Janina zeigt mit diesem Video, dass wir in unserer Alltagssprache ableistische Wörter wie „geisteskrank“ „abartig“ oder „gestört“ in der Sprache normalisiert haben. Vor allem in der Inluencer-Welt werden diese Adjektive bei Produktwerbungen häufig verwendet. Mir gefällt sehr gut, dass Sie mit dem kurzen Video nicht nur darauf aufmerksam macht, dass die Wörter eigentlich eine andere Bedeutung haben, sondern, dass sie uns auch gleich den Hinweis gibt, wie wir es besser machen können. Es ist wie bei so vielen anderen Dingen im Leben so: Mit kleinen Stellschrauben, die wir drehen, können wir unsere Sprache verbessern.
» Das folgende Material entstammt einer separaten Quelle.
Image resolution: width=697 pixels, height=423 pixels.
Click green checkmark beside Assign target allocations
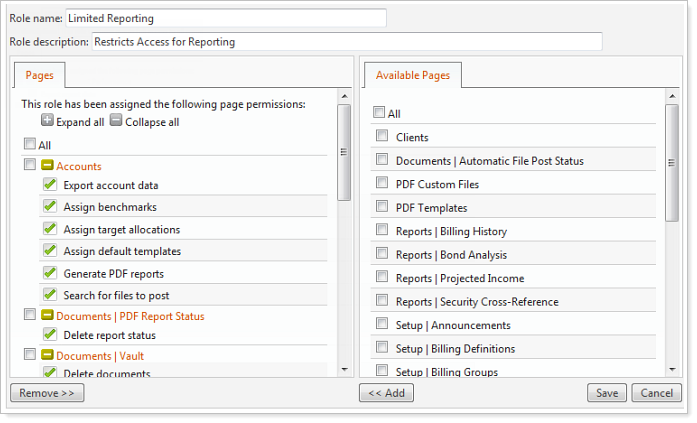pyautogui.click(x=49, y=229)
Adjektive wie „super“ „krass“ „gigantisch“ drücken nämlich das Gleiche aus und sind dabei nicht ableistisch. Mich hat Janina Nagel in diesen wenigen Sekunden richtig wachgerüttelt und sensibilisiert für die Sprache.

„Ich lach mich tot“ – Wirklich?

Ein weiteres Beispiel wurde mir vom Funk-Instagram-Kanal 21Gramm in die Timeline gespült. Dieser Kanal beschäftigt sich mit den Themen Tod und Trauer. Auch hier wird mal genau auf die Sprache geschaut.
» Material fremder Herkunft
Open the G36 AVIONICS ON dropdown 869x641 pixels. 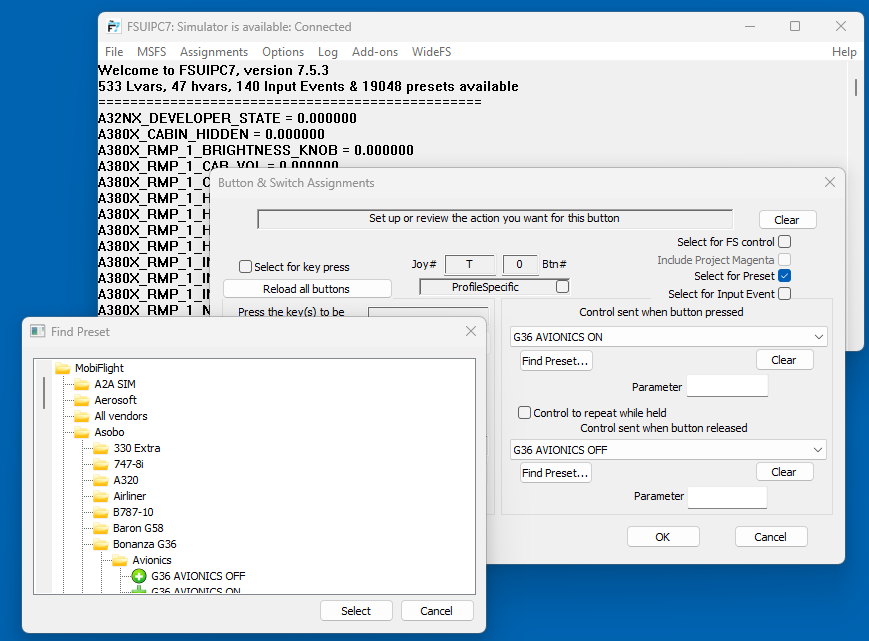pyautogui.click(x=819, y=337)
„Ich lach mich tot“ oder „Dafür würde ich sterben“ sage ich in meinem Sprachgebrauch auf jeden Fall häufig. Das Sterben wird in unserer Alltagssprache oftmals in einem anderen Kontext verwendet. Wird das Thema damit zu wenig ernst genommen? Ist das ein No-Go? Die Rückmeldungen in den Kommentaren der Community des Instagram-Kanals 21 Gramm, der sich ausschließlich mit Trauer und Tod befasst, ist zwiegespalten. Viele versuchen es zu vermeiden. Gerade Personen, die sich im Trauerprozess befinden, erschrecken regelrecht, wenn sie so etwas hören. Vor allem viele Betroffene der Community, die geliebte Menschen verloren haben, meiden diese Begriffe. Für manche ist es aber wiederum etwas, das man mit Humor sehen sollte und nicht zu ernst nehmen soll. Es ist also schwierig, hier das richtige Maß zu finden – oder wie in meinem Fall, diese bereits normalisierten Ausdrücke aus der Alltagssprache herauszubekommen und zu ersetzen. Hier ist jede:r einzelne von uns selbst gefragt, dies für sich zu definieren.
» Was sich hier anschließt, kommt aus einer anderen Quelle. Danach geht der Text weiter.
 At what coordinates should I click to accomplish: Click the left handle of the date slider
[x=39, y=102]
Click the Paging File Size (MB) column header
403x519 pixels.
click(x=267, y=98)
Und die Moral von der Geschicht?

Laut einer Studie des Linguisten Matthias Mehl der Universität von Arizona in Tucson sprechen wir rund 16.000 Wörter am Tag. Das ist schon so ganz schön viel… und trotzdem sollten wir Redewendungen oder Begrifflichkeiten, die sich in unserer Alltagssprache manifestiert haben, immer wieder hinterfragen. Nicht alle ticken wie man selbst. Begriffe können andere Menschen verletzen, sind zum Teil auch beleidigend oder sogar diskriminierend. Deshalb gilt für mich ab jetzt: Ich versuche, mir bewusster zu machen, was ich damit sage und schaue mir die ursprüngliche Bedeutung des Wortes genauer an. Wir sollten uns sensibilisieren für Ausdrucksweisen, uns Alternativen überlegen. Und wenn es dann heißt: ja, man kann auch übertreiben. Man muss doch nicht alles auf die Goldwaage legen – dann sind das wahrscheinlich Menschen, die gar nicht vom Problem betroffen sind. Wir brechen uns alle keinen Zacken aus der Krone, wenn wir unsere Adjektivpalette erweitern.